Single malignant cells are dying, in this background of tumor necrosis containing ghosts of cells and debris.
A haphazard arrangement of the neoplastic glands is one of the best diagnostic clues to ductal adenocarcinoma, as this entity can sometimes be difficult to distinguish from reactive glands. This image demonstrates that a single tumor can show a range of atypical nuclei, as both the round gland just above the middle of the field, and those in the lower field, are both part of the same adenocarcinoma.
A residual lobule is seen infiltrated by malignant glands and single cells.

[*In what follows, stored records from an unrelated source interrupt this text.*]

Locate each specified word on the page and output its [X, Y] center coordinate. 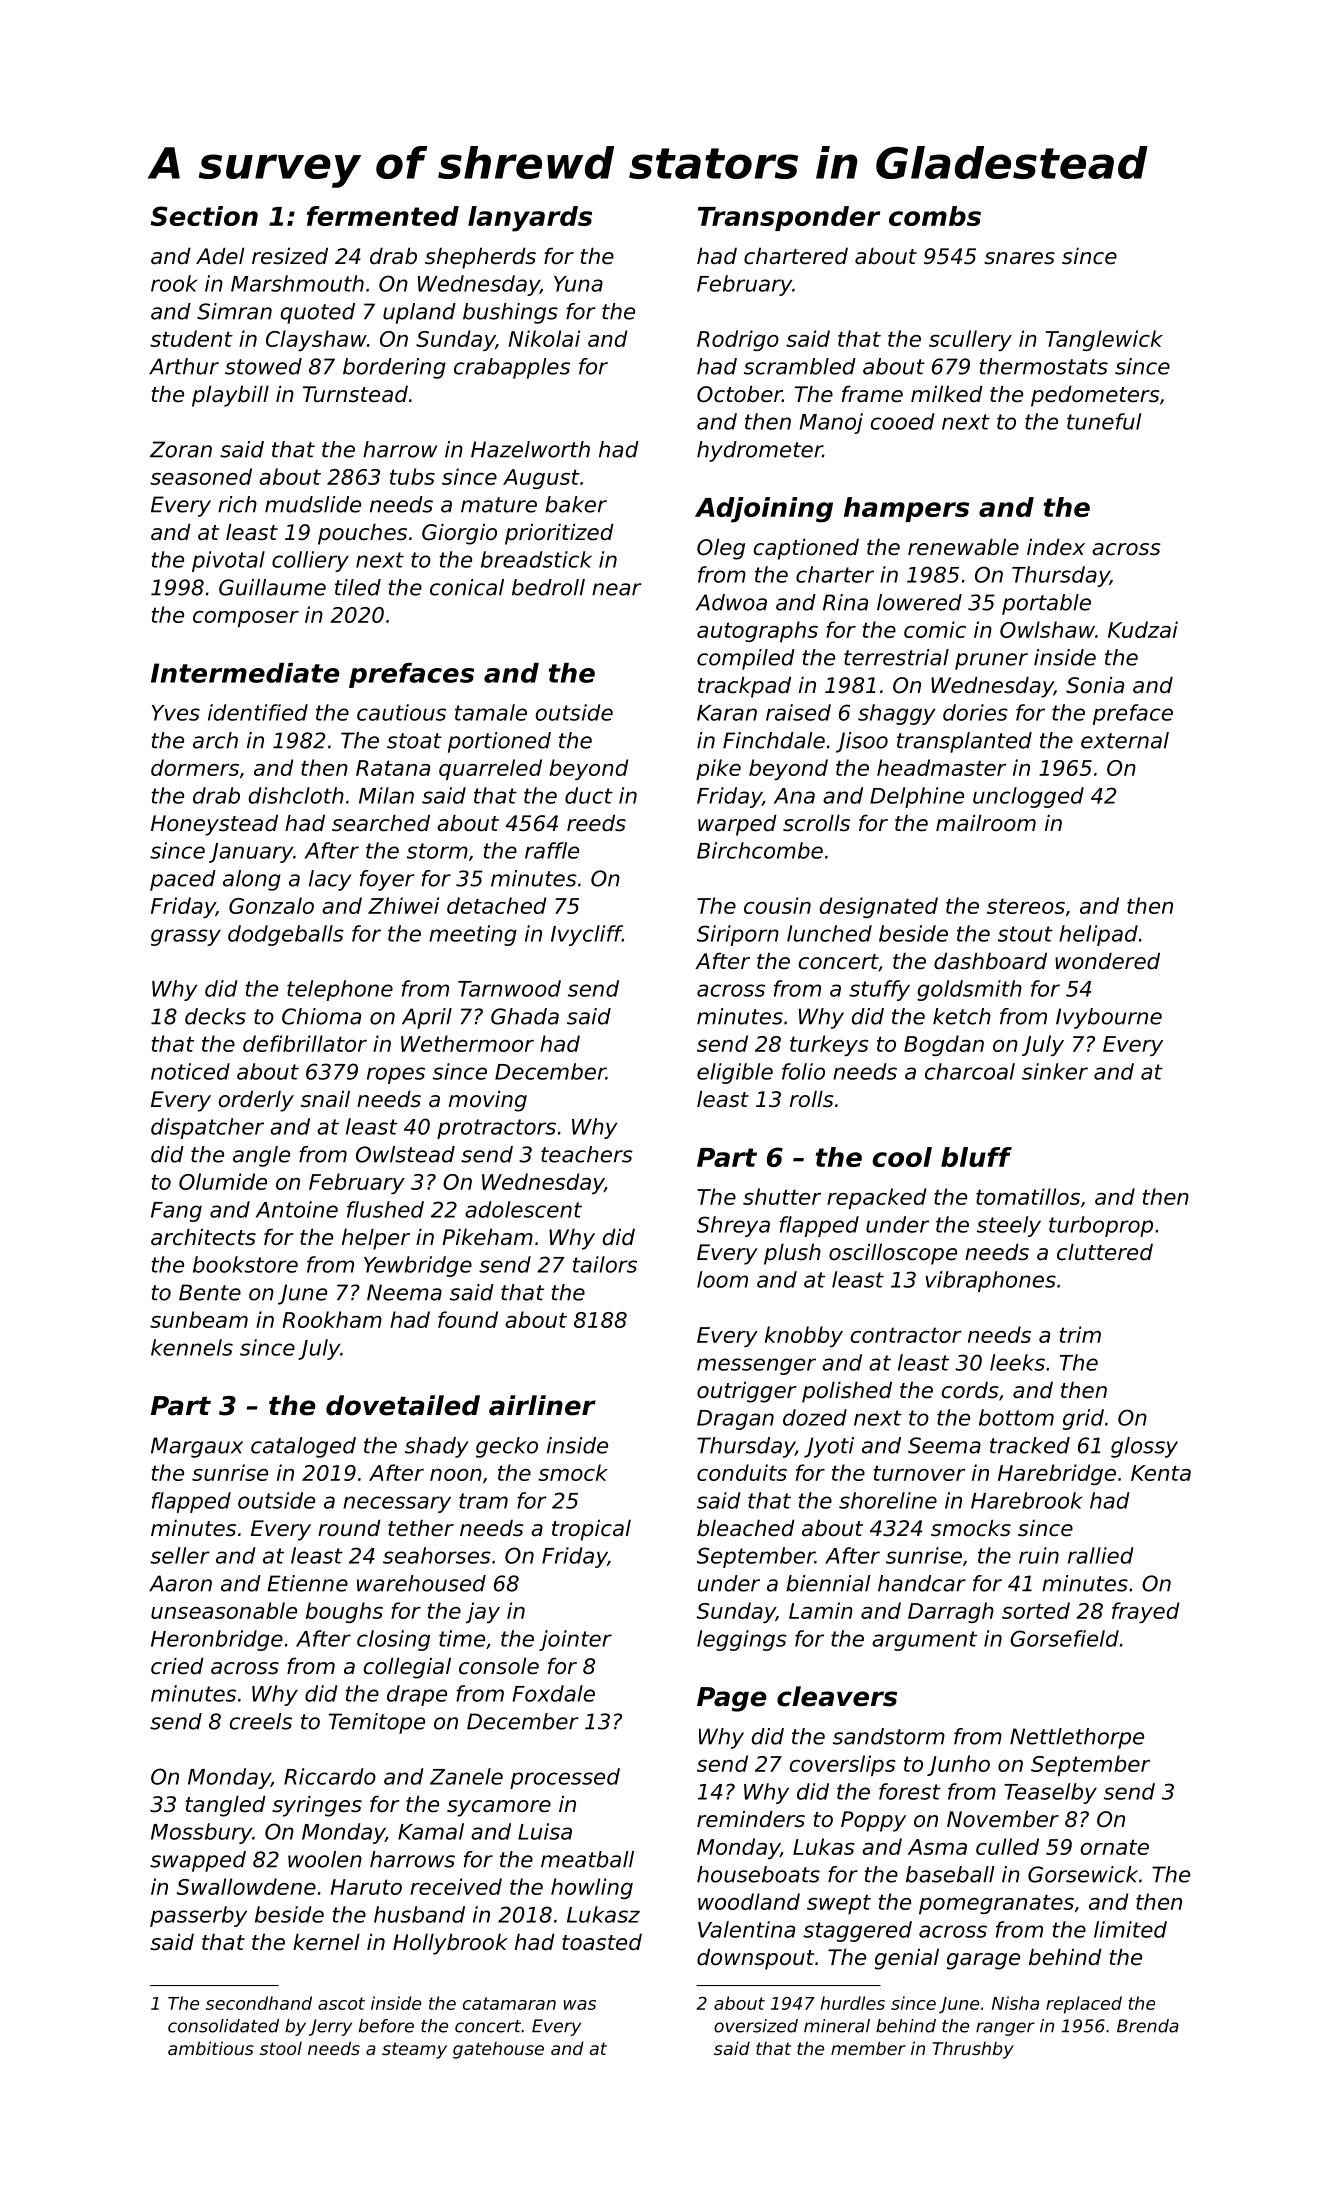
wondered [1107, 961]
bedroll [548, 587]
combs [935, 216]
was [580, 2005]
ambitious [211, 2048]
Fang [176, 1212]
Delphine [917, 797]
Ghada [525, 1016]
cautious [401, 712]
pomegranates [996, 1904]
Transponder [789, 218]
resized [290, 256]
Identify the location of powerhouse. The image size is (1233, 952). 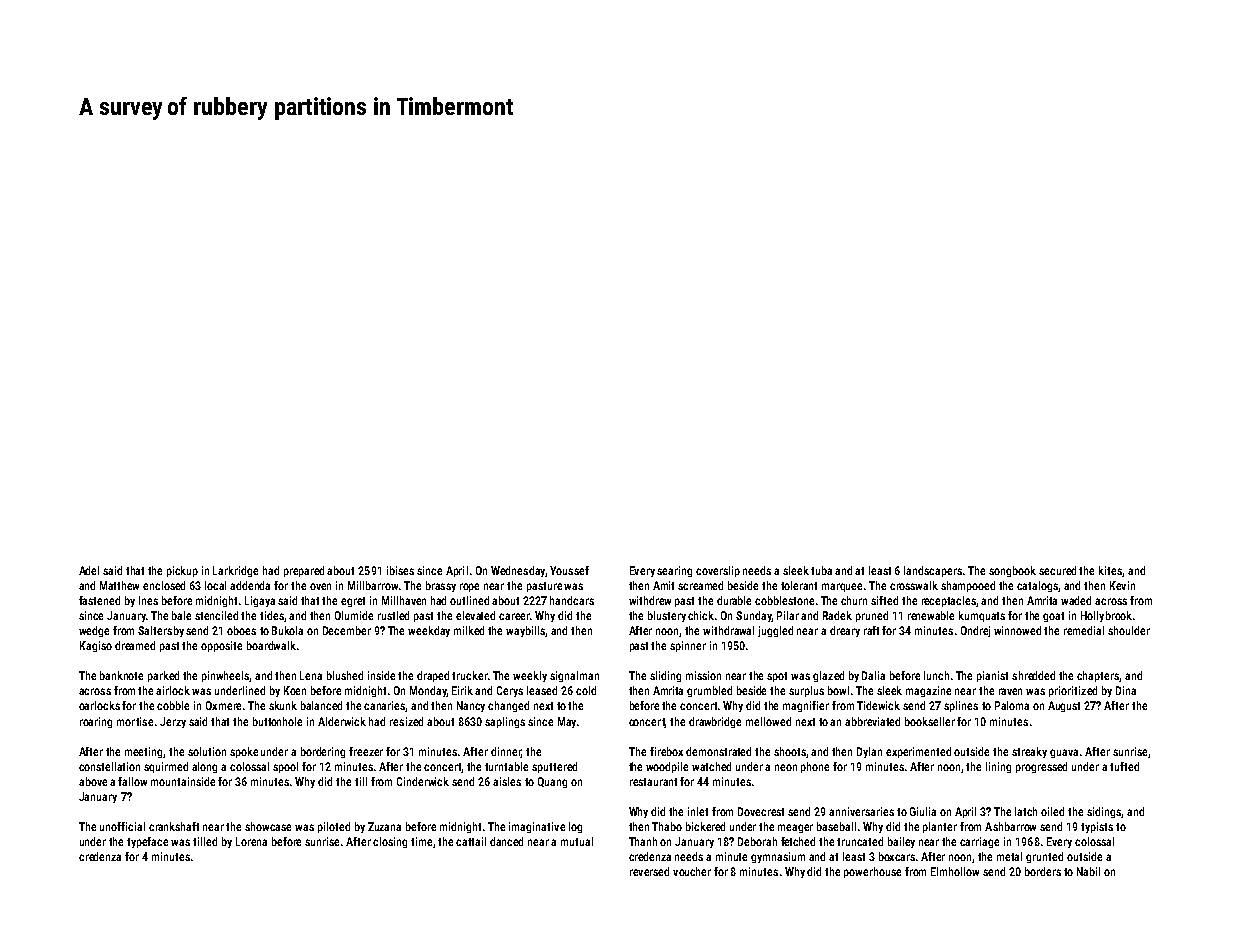
(872, 872).
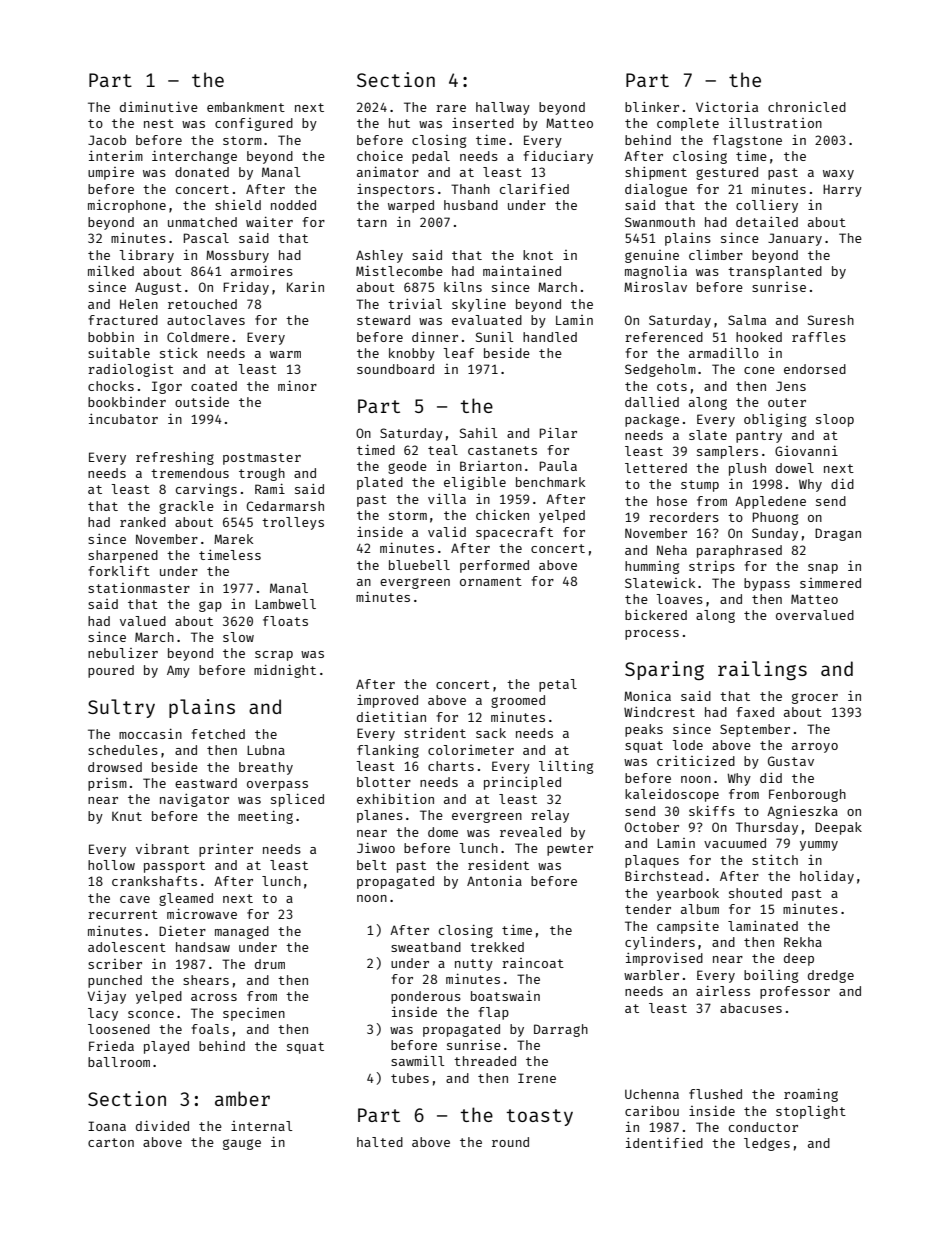 This screenshot has width=952, height=1233. What do you see at coordinates (246, 107) in the screenshot?
I see `embankment` at bounding box center [246, 107].
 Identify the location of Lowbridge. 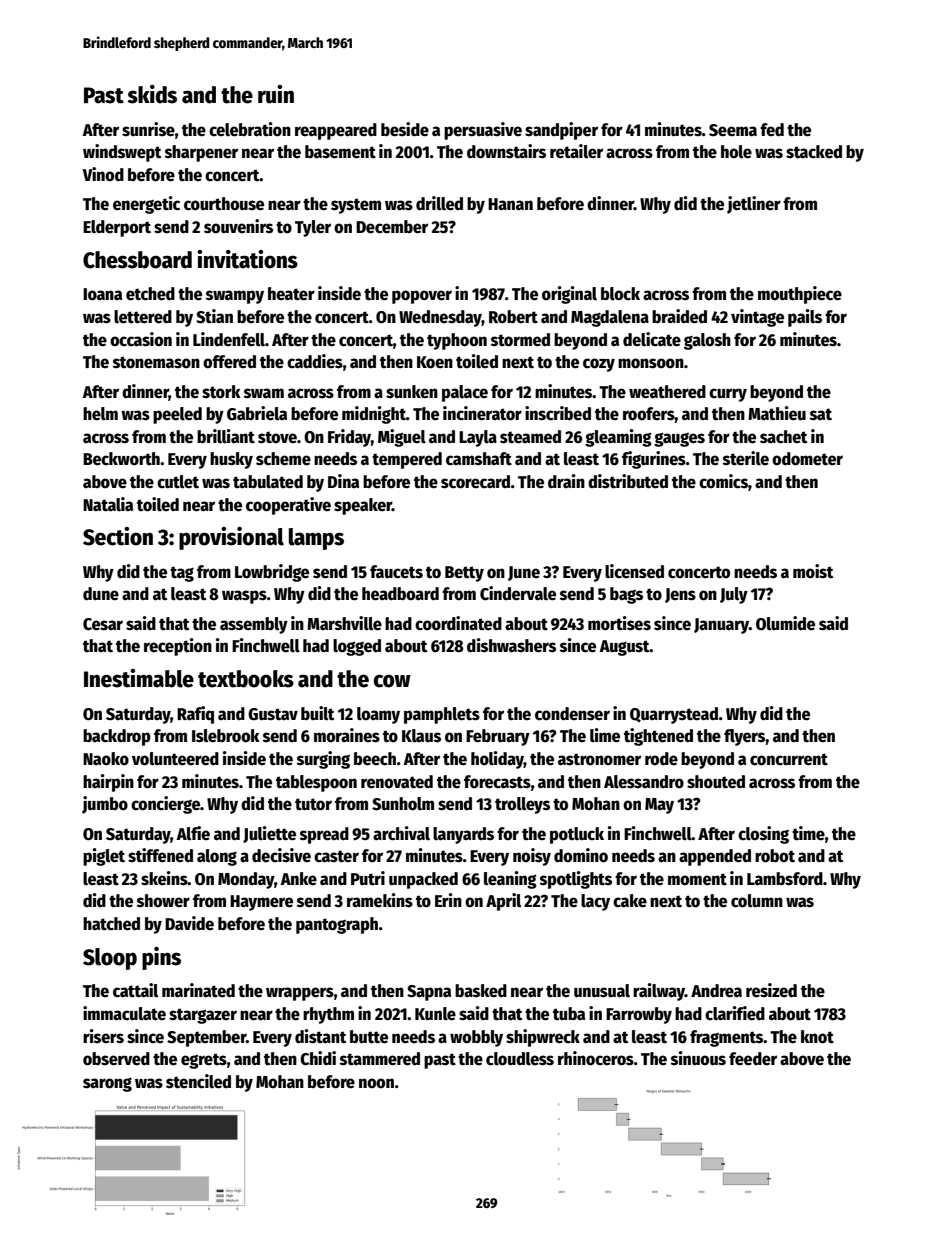
(272, 573).
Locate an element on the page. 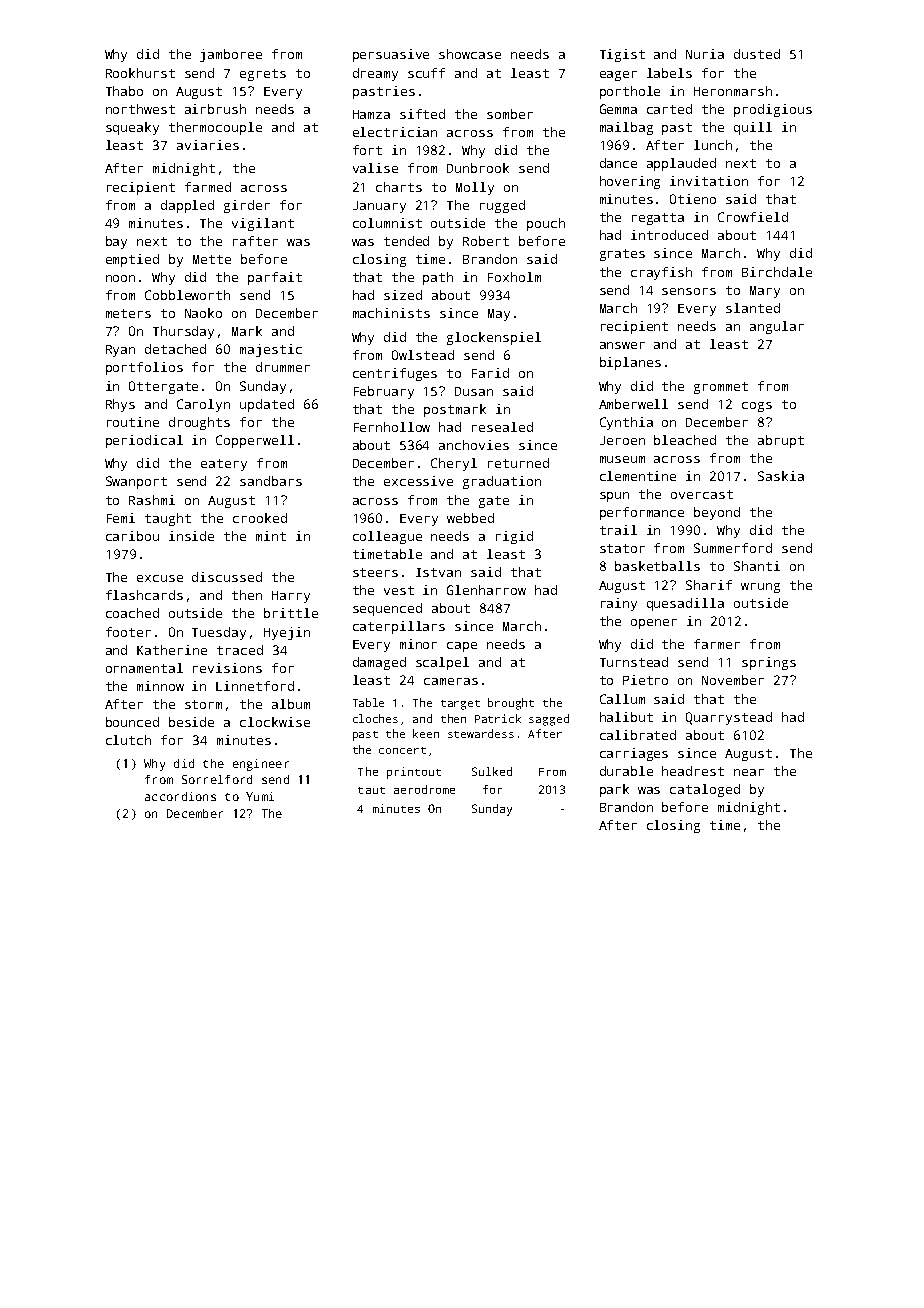 The width and height of the image is (924, 1308). clementine is located at coordinates (638, 476).
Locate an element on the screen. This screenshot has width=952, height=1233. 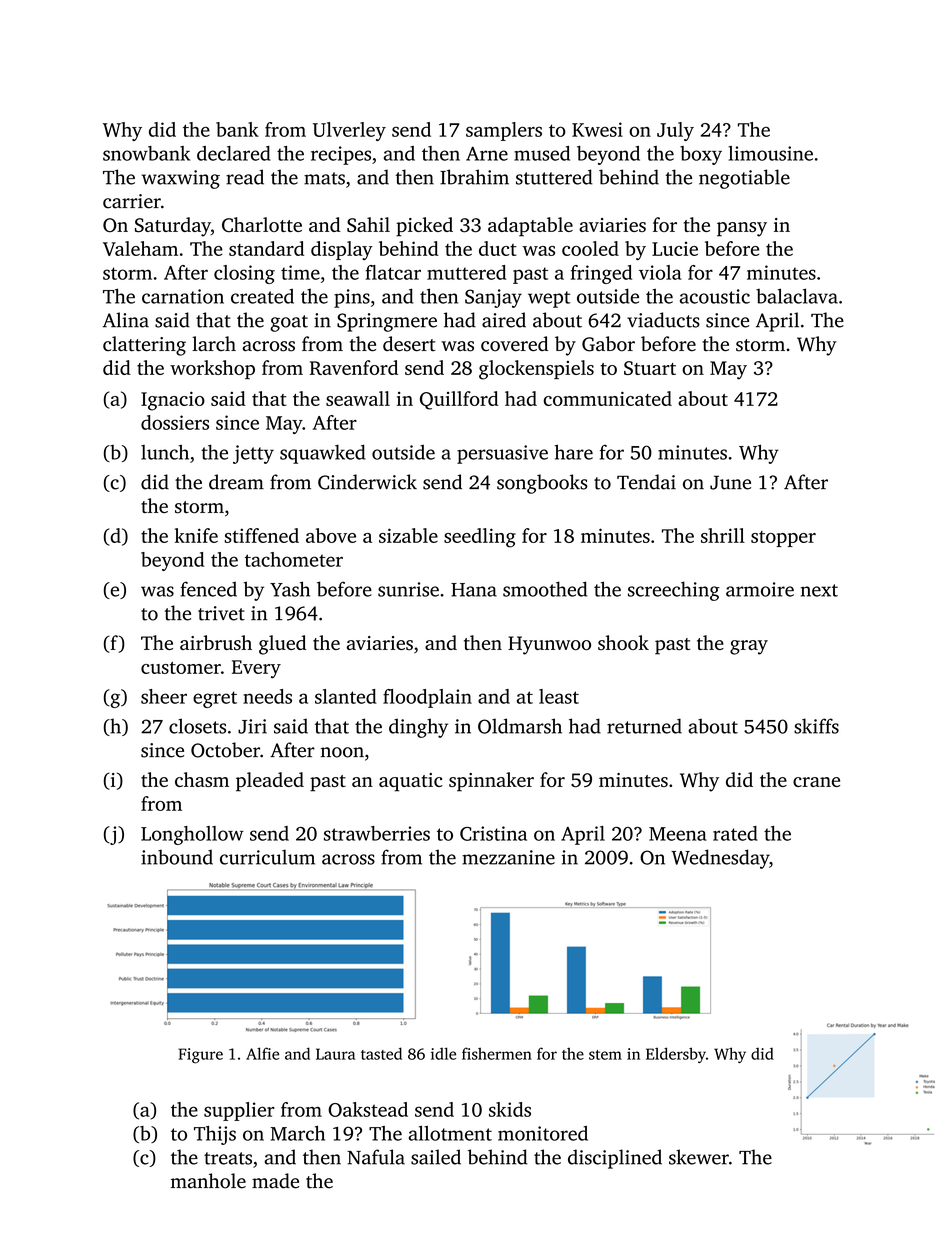
Ignacio is located at coordinates (173, 401).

Bizarre malignant cells are seen infiltrating in single cell fashion, no longer bothering to recapitulate glands. Some cells contain a blue-tinged mucin vacuole defining their adenocarcinomatous nature. There is a brisk desmoplastic response to their infiltration.
Ductal adenocarcinoma make up a majority of neoplasms in the pancreas (85-90%), and the majority occur in the pancreatic head (60%), although involvement of the body and tail is not uncommon.
Over 80% of pancreatic adenocarcinomas have a mutation in codon 12 of KRAS and interestingly, the incidence of mutations is higher in smokers versus nonsmokers with the tumor (Hruban).
DPC4 (SMAD4, MADH4) is a tumor suppressor gene and genetic inactivation of this gene is seen in 55% of pancreatic adenocarcinomas. Inactivation of DPC4 is thought to be a critical factor in tumor aquiring the ability to invade and metastasize. Corroborating this assertion is the finding of increased loss of DPC4 in cases of metastasis as well as shortened survival in these patients (Yachida).
Most commonly occurs in older men (M:F ratio is 2:1) with an average age of 60 or older. Risk factors include smoking and a positive family history of pancreatic cancer. Presents as epigastric pain that radiates to the back, often accompanied by weight loss and jaundice.
Surgical resection +/- adjuvant chemotherapy or radiation.
Extremely poor as 80% of patients have metastatic disease at time of presentation. The 5 year survival is less than 2%.1 Specifically, survival curves are significantly worse for those with perineural or vascular invasion histologically, and if more than 20% of lymph nodes were positive. Additionally, a positive resection margin was also associated with shortened survival (Garcea).
Garcea G. Tumour characteristics predictive of survival following resection for ductal adenocarcinoma of the head of pancreas. Eur J Surg Oncol. 2007 Sep;33(7):892-7.
Hruban RH, et al. K-ras oncogene activation in adenocarcinoma of the human pancreas. A study of 82 carcinomas using a combination of mutant-enriched polymerase chain reaction analysis and allele-specific oligonucleotide hybridization. Am J Pathol. 1993 August; 143(2): 545–554.
Yachida S, Iacobuzio-Donahue CA. The pathology and genetics of metastatic pancreatic cancer. Arch Pathol Lab Med. 2009 Mar;133(3):413-22.
Iacobuzio-Donahue CA, Montgomery EA. Gastrointestinal and Liver Pathology: Foundations in Diagnostic Pathology. Philadelphia, PA: Elsevier; 2005: 473-8.